– Э нет, так дело не пойдет! – закричал Яловега. – Не надо вмешательства в мозговую деятельность.
– Взять его! – распорядился Рикраарте, прибор послушно перевел его команду.
Яловега принял боевую стойку и приготовился защищаться. Но драки не получилось. Один из ретлианцев выстрелил из парализатора, и механик рухнул на пол. Пауки сграбастали его цепкими лапами и потащили к выходу.
– Мне нужен аурелианин, – объявил команданте.
Хагнат тотчас выступил вперед: руки за спиной, решительный взгляд, только кончик хвоста слегка дрожит, выдавая напряжение.
– Отлично, – просемафорил ретлианец. – Остальных мы будем использовать в генных экспериментах.
– По скрещиванию? – спросил Кияшов.
– Нет, – отрезал команданте. – Вы будете подвергнуты необратимым изменениям генной структуры.
В глазах имы Галут вспыхнула тоска. Хагнат пожертвовал собой, чтобы отсрочить ее конец. Кто знает, не бесполезна ли эта жертва? Что ждет ее в дальнейшем? Возможно, скорая смерть.
– Увести подопытных, – приказал команданте Рикраарте.

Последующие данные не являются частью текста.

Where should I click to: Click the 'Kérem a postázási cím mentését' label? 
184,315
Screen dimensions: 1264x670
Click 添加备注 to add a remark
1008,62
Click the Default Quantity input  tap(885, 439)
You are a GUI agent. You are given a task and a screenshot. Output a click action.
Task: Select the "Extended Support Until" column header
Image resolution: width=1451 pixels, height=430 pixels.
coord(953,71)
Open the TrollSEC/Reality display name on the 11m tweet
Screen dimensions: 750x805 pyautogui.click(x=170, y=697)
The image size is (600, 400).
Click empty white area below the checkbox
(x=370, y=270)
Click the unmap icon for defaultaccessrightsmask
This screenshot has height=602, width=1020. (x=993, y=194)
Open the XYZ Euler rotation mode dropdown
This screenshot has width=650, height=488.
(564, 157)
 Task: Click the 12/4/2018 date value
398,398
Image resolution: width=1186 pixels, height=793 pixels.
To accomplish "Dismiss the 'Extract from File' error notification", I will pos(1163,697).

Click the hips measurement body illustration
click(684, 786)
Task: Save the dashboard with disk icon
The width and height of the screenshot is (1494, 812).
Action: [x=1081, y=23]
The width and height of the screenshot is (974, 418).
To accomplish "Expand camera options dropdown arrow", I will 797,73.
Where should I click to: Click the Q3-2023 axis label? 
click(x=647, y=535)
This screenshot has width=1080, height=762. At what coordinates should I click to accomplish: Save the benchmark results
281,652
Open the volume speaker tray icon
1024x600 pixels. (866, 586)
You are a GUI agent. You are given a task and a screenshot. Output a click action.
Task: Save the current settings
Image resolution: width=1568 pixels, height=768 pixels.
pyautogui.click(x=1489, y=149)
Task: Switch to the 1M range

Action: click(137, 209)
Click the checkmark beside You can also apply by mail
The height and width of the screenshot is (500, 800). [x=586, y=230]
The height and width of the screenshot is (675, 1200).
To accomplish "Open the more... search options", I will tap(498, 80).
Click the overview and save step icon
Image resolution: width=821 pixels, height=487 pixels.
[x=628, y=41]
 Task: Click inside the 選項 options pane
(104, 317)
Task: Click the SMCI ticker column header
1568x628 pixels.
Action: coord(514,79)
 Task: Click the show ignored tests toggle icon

Разворачиваться ретлианцу не было нужды – со всех сторон он был абсолютно симметричен. Поэтому команданте вышел из камеры, продолжая буравить пленников взглядом фасетчатых глаз.
– Вы еще позавидуете Яловеге! – пообещал Новицкий.
Створка двери за ним задвинулась.
– Да уж, есть чему завидовать, – вздохнул Химель. – Хотя, с другой стороны, нам, может быть, уготована еще более страшная участь. Теперь я вижу, что ретлианцы – настоящие дикари. Ужасные создания. Зря мы обижались на аурелиан. Постоянно сталкиваясь с подобными тварями, невольно станешь жестким и решительным. Они, наверное, понимают только язык грубой силы.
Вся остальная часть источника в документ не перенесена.